Com relação à terapia-alvo, 49% dos hospitais respondentes não oferecem os medicamentos erlotinibe e gefitinibe, recomendados pelo Ministério da Saúde para o tratamento da doença avançada. As drogas são voltadas para pacientes com mutações de ativação do receptor de fator de crescimento epidérmico tirosina quinase (EGFR) e foram incorporadas ao SUS em 2013 e recomendadas pela DDT de 2014.
“Mesmo se tratando de medicamentos já considerados antigos, incorporados ao SUS há mais de 10 anos, vemos que os hospitais ainda não conseguem ofertar essas drogas, e isso se deve, em grande parte, a dificuldades de financiamento”, diz Helena Esteves, coordenadora de Advocacy do Oncoguia e uma das responsáveis pelo estudo.
Com relação à quimioterapia, 38% dos hospitais respondentes não oferecem tratamentos dos níveis 4 e 5 (mais efetivos para os pacientes) da lista da ESMO. Ao analisar a disponibilidade de imuno e terapia-alvo, apenas 4% dos hospitais respondentes contam com medicamentos recomendados pela sociedade europeia para o tratamento de câncer de pulmão avançado.
Além disso, o levantamento também ressalta que nenhum hospital respondente apresenta o medicamento crizotinibe dentre as opções terapêuticas no seu protocolo. A medicação é voltada para pacientes com câncer de pulmão avançado com mutação no gene ALK e foi incorporada pelo MS em 2022, mas ainda não está de fato disponível no sistema de saúde, como mostra o levantamento.
Outro ponto de destaque é a desigualdade regional com relação à disponibilidade de tratamentos. Por exemplo, nenhum hospital da região Centro-Oeste oferece os tratamentos sistêmicos mais modernos, além de não se enquadrarem nas Diretrizes do Ministério da Saúde.
DDT de câncer de pulmão está defasada em uma década
Além da falta de uniformidade na oferta de medicamentos, o estudo do Oncoguia também identificou uma DDT defasada para o tratamento do câncer de pulmão.
O documento, elaborado em 2014, não inclui os tratamentos desenvolvidos na última década e que, por serem mais direcionados, geram menos internações, menores taxas de recidiva e de complicações, trazendo maior benefício clínico, tempo de vida e qualidade de vida aos pacientes.

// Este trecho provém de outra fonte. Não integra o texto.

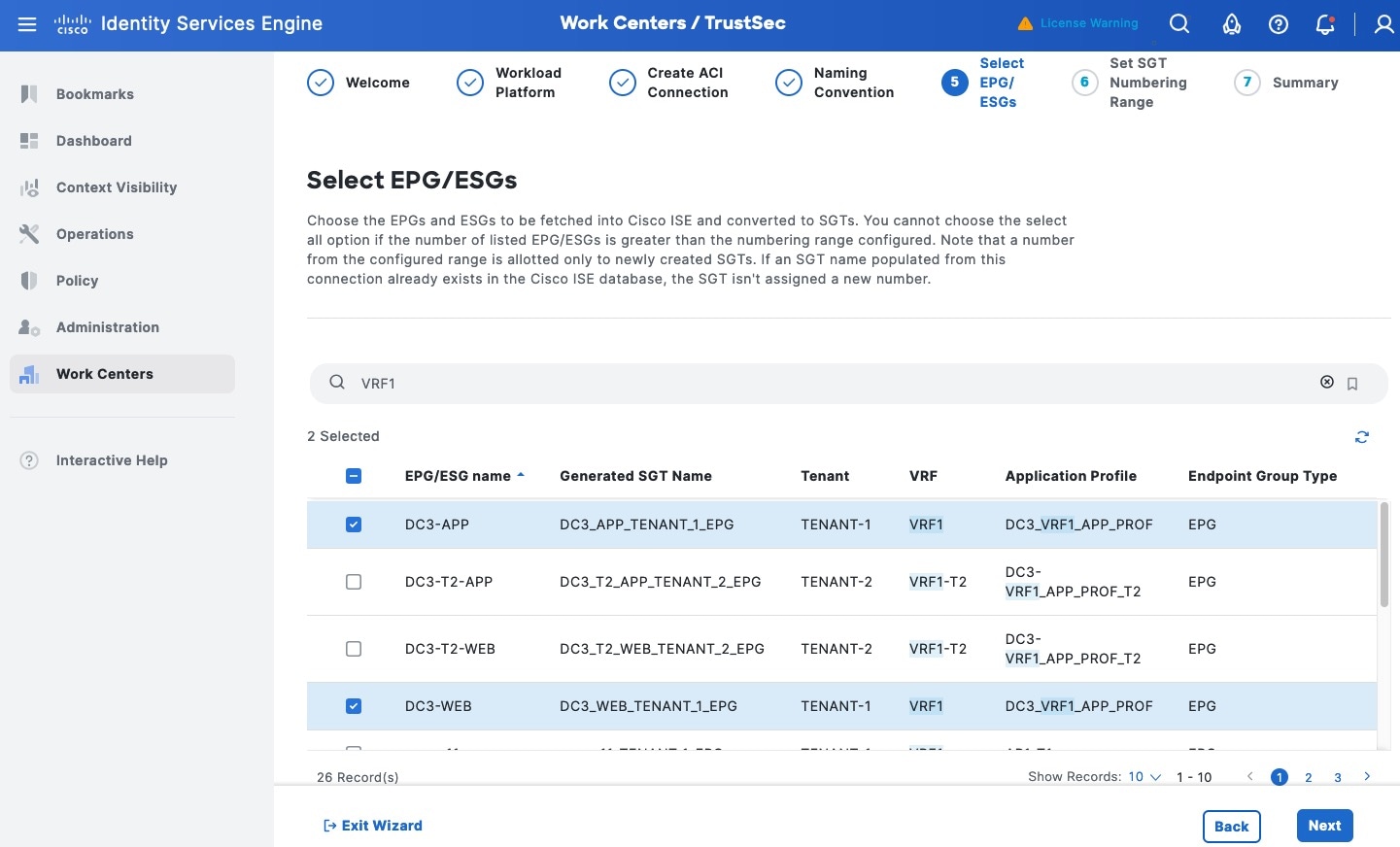Refresh the EPG/ESG table list
This screenshot has width=1400, height=847.
1362,437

“Estamos usando padrões de tratamento antigos e fracos como recomendação padrão para tratar os pacientes do SUS”, comenta o médico oncologista Fernando Moura, membro do comitê científico do Oncoguia e um dos responsáveis pelo estudo.

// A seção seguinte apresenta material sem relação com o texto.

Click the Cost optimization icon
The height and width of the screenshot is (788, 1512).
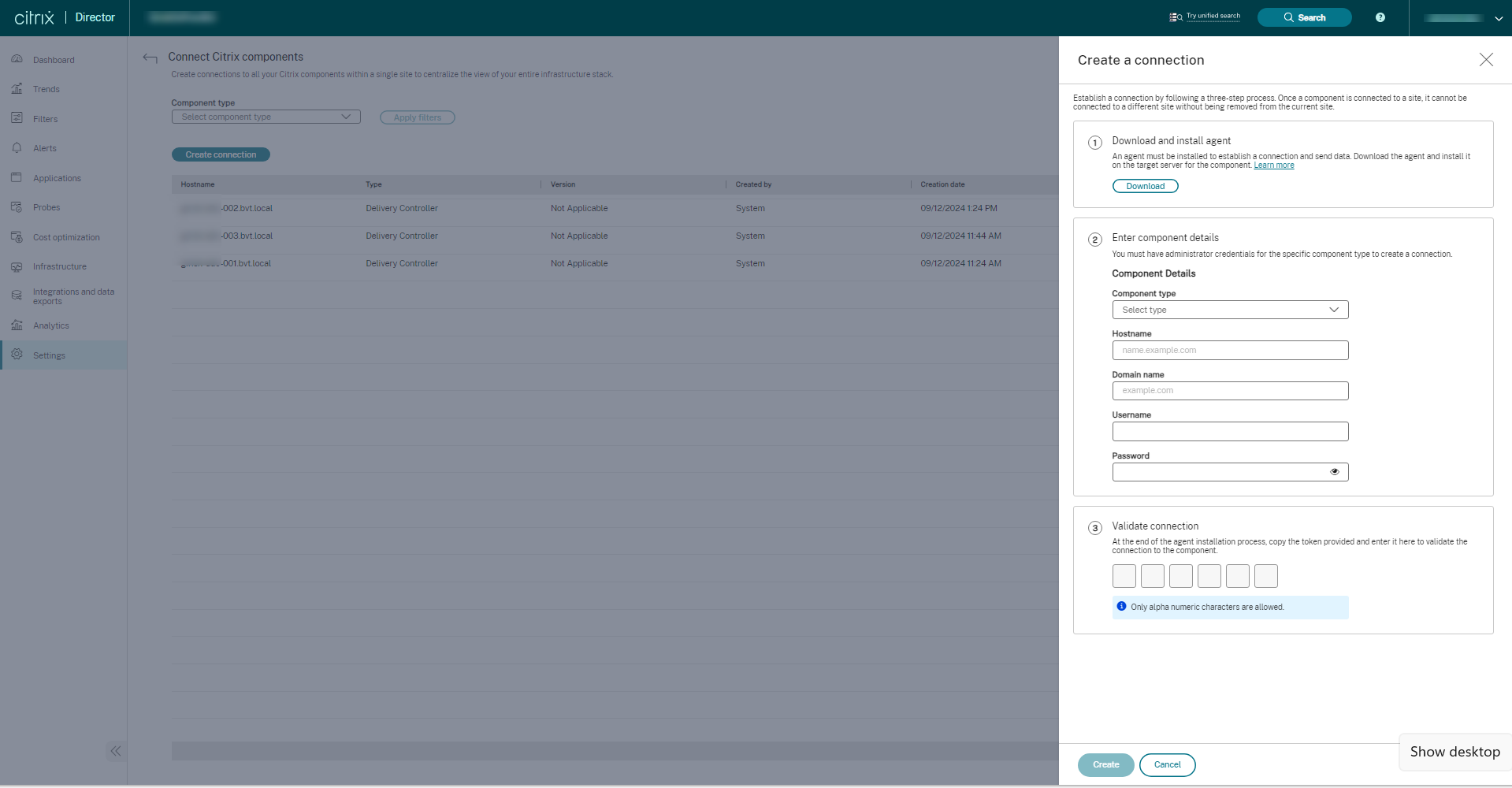click(17, 237)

Além disso, a DDT também não conta com medicamentos já incorporados ao SUS, como o crizotinibe. Segundo o Oncoguia, a falta de acesso a medicamentos já recomendados para o sistema público, como mostra o estudo, acontece porque as incorporações desses medicamentos não foram acompanhadas das adequações necessárias para a oferta da droga, especialmente com relação a atualização da APAC (modelo de reembolso para tratamentos de alta complexidade), que não aconteceram.

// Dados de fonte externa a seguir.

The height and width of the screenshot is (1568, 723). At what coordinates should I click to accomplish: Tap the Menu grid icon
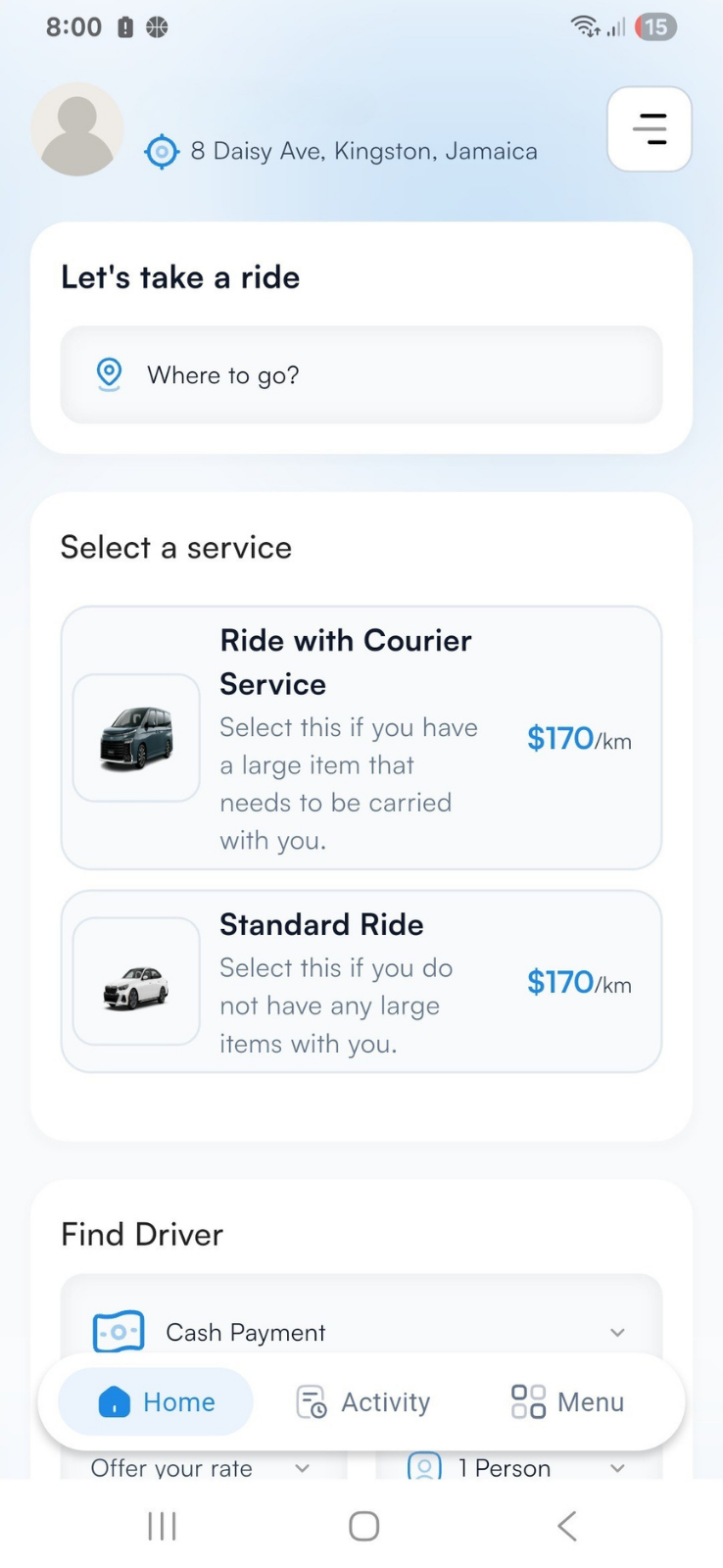[x=528, y=1401]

“O que temos visto são incorporações de medicamentos pelo Ministério da Saúde, mas que não são seguidas de atualização do valor de reembolso para o tratamento da doença e reorganização das diretrizes do cuidado oncológico, o que na prática inviabiliza que os hospitais de fato disponibilizem aquela nova opção terapêutica no sistema público”, enfatiza Helena Esteves.